Best practice guidance on applying anaerobic digestate to grassland is included for the first time in an updated and simplified fertiliser manual launched this week.
It is seven years since the industry’s nutrient application guide, RB209, was updated and in the intervening period new products are now widely used on farm, including digestate.
For that reason, the revised guide, which was launched on Wednesday (24 March) at Grassland and Muck 2017 by levy payer-funded body AHDB, has some new organic matter inclusions – including digestate and goat manure.
There have been several key changes:
- Potash content of cattle slurry reduced
- Potash and phosphate content of pig slurry both lowered
- Sulphur availability included for the first time
- Poultry manure is presented according to dry matter content
- Digested liquid biosolids no longer included
- No changes to phosphate and potash recommendations for grazing, silage or hay systems
- Nitrogen recommendations for swedes, turnips, rape and kale changed to reflect grazing in-situ
- Nutrient recommendations for fodder beet increased to reflect higher target yields
- Minimal changes to nutrient recommendations for maize and wholecrop.
The guidance is more accessible to grassland and forage farmers because it is presented in a format specific to that sector instead of including it with advice for arable production.
The nitrogen recommendations for grass are simpler and focused on the yield farmers need to maximise home-grown grass and forage in diets.
The recommendations no longer link to specific livestock production systems, milk yield, stocking rate or concentrate use.
And whole season nitrogen requirements and nitrogen applications for silage cutting sequences and grazing patterns are listed separately, with application rates specific to target yields.
“We are really trying to get farmers to think about yield,” said Liz Genever, AHDB Beef & Lamb senior livestock scientist.
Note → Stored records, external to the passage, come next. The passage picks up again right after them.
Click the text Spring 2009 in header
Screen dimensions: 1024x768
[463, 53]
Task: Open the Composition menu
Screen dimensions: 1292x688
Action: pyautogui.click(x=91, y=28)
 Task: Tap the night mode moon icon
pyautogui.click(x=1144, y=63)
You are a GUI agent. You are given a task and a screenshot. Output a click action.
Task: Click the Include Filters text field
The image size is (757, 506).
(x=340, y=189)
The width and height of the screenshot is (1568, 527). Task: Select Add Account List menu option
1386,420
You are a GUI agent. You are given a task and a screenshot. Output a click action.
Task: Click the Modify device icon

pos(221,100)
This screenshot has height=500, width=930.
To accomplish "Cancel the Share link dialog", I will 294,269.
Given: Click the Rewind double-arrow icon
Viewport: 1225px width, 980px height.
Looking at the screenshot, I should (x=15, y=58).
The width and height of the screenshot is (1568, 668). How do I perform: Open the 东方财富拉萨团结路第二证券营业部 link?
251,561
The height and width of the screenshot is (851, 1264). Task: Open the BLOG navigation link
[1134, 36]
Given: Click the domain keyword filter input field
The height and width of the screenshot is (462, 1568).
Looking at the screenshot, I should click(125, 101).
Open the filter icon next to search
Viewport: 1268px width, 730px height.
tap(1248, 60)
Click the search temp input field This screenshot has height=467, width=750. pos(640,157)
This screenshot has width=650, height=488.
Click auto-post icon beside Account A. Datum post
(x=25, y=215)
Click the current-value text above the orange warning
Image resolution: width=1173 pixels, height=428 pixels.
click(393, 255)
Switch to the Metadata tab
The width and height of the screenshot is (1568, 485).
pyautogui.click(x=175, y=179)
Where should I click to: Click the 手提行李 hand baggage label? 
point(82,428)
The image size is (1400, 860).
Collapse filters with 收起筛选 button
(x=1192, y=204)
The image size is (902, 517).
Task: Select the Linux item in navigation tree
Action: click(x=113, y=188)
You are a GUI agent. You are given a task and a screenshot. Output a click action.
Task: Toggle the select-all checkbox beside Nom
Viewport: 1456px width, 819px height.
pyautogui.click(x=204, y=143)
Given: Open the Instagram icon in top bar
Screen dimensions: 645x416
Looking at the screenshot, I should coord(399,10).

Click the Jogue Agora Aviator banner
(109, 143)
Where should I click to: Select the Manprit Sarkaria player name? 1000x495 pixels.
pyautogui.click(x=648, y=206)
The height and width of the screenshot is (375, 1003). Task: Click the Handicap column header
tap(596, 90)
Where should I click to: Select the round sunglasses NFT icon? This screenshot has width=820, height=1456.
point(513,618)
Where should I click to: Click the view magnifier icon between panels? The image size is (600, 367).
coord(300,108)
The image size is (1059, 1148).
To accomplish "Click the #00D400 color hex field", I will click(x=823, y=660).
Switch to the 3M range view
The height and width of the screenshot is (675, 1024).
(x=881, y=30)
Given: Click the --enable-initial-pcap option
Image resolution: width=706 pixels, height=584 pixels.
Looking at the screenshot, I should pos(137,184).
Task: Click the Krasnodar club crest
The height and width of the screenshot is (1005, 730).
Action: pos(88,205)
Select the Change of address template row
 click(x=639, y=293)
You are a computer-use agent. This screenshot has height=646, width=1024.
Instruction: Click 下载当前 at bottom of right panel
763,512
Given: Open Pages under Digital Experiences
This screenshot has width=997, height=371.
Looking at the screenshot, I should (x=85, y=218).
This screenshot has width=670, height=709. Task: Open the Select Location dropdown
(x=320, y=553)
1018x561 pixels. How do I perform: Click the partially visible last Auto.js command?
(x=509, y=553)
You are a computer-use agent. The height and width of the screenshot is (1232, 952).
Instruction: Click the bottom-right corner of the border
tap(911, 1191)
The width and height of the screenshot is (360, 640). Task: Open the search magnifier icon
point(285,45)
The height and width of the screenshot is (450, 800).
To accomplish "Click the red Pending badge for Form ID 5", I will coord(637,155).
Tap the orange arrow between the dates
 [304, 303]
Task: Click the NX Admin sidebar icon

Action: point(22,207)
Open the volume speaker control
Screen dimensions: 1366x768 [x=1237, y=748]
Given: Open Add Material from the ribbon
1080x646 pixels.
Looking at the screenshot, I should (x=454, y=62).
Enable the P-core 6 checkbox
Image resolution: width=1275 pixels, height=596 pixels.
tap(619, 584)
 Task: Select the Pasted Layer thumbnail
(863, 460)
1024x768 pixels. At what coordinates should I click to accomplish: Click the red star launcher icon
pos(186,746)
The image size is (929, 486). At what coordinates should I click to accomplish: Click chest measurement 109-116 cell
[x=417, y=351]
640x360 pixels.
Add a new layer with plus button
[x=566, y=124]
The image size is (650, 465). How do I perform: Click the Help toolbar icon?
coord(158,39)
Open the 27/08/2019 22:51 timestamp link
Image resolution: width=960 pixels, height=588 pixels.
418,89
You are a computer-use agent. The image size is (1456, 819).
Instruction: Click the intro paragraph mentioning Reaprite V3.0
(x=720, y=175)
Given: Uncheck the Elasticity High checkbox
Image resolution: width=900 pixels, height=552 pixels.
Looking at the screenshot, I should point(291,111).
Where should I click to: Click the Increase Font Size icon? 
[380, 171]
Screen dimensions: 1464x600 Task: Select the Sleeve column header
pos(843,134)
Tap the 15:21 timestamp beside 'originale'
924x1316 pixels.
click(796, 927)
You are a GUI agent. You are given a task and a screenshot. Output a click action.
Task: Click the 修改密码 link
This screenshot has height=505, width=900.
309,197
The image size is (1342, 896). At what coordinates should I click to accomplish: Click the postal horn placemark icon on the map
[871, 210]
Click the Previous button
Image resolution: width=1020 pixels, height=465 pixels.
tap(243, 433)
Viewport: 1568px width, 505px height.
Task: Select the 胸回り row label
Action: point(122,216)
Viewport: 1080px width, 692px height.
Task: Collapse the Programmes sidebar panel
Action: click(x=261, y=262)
“There are a proportion of farmers who measure grass but a proportion that don’t, so in the guide we encouraging them to recognise the different ways you can measure grass.”
Gloucester beef farmer and AHDB Beef board member Paul Westaway, who chaired the committee responsible for revising the guide, said with soil health the biggest driver of profit and loss in his system accurate nutrient application was fundamental.
“I used to think it was about genetics but it is as clear as night and day soil health is more important,” he said.
“If I can make better use of organic manures and the minimum spend on fertiliser then that is going to be beneficial to the health of my soils and to my profit.”
Soil sampling is given greater emphasis with an online video demonstrating how farmers can sample soils and send samples for analysis.